4. Can SOA and Agility co-exist?
They can and they have to. The agile value system is necessary for the establishment and realization of SOA, because to some extend, SOA uses agile principles in a more complex context. You have multiple projects running at the same time, with different virtual teams and multiple product owners involved. Without agile principles you are lost in SOA.

5. In your talk at Agile Portugal, you will address the organizational structure and culture suitable for distributed development. How is the readiness of companies when adopting SOA?
The biggest problem is that almost nobody has a clue, what SOA really is about and what a fundamental strategic approach this is. SOA is sold by technical people, who prefer Web Services or REST, or it is sold by vendors, who want to benefit from the hype, but almost nobody has a clue about the real business case of SOA. We talk about a concept that handles the problem of distribution. But distribution is very very expensive. One key element is collaboration. To realize a solution in multiple systems and teams, you have to work together. From the beginning (design) to the end (common distributed test data). That’s really hard and you might find out that in your enterprise culture you are not able to work together. You will give SOA the fault, but your problem is that you are not able to see the big picture of a problem and collaborate with others. Now, decide on your own: Is your company ready for SOA?

6. From your experience with large distributed systems, what was the hardest agile principle to uphold?
This is a tough question. Going through the principles I tend to give different answers:
  • Of course, due to the distribution of system landscapes you have the usual problems with face-to-face communication and trust (Jutta Eckstein is the better expert here).
  • Then, early delivery is hard to reach in a distributed system. The first business process using an SOA approach might take 3 to 6 months.
  • But may be my final answer is simplicity. There are so many good ideas for a sophistic versioning of interfaces that you don’t see the easy simple way: Each change of a service in production is a new version (independent from its backward compatibility). There are so many tools available that make things more complex. There are so many strange ideas of what an enterprise service bus should be. People don’t start simple and don’t take their time to start simple. In the long term, a lack of simplicity is usually a recipe for a disaster.
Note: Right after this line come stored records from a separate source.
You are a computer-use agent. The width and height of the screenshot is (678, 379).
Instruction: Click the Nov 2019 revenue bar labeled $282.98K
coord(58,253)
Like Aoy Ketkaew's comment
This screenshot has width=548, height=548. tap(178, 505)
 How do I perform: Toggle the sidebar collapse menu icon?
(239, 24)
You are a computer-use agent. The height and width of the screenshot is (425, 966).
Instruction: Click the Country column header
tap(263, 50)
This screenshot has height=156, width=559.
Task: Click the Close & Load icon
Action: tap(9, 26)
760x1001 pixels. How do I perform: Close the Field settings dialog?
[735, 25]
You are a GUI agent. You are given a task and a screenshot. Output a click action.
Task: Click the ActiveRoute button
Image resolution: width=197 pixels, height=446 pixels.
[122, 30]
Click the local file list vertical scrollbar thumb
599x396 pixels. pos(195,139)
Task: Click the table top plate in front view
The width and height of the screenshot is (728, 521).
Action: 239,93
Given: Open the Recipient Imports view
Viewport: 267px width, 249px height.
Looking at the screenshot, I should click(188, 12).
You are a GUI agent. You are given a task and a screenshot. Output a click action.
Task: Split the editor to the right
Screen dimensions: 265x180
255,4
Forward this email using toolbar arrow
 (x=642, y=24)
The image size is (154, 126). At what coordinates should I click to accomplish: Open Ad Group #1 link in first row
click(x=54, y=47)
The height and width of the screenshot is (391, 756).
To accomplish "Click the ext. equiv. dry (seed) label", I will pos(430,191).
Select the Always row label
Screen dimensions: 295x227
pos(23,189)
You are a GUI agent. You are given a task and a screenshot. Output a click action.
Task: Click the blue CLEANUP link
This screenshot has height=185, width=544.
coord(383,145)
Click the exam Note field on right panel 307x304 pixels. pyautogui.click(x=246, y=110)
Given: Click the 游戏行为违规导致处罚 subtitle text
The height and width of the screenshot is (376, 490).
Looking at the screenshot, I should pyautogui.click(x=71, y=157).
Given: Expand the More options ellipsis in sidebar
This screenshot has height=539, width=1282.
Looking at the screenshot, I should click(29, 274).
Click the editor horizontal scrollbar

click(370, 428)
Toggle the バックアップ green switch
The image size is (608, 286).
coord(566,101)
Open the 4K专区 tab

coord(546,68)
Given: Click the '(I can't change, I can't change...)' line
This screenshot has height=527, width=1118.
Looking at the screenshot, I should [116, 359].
7. Can you give us a glimpse on how will things evolve regarding SOA in the near future?
Because we can’t stop globalization, the principles will remain.But due to wrong and broken promises the name “SOA” might be a problem. So, the term might fade away but the concepts will stay. A typical request to me as a consultant these days is: “We need help, but please don’t call it SOA, because we are not allowed to use this term any longer.” The common term right now is “integration architecture”.  And, by the way, neither cloud computing nor event-driven architecture are a new or better SOA. The concept of a service is in both ideas, but in very different contexts.

Nicolai, thank you again for your time. See you on June 25th!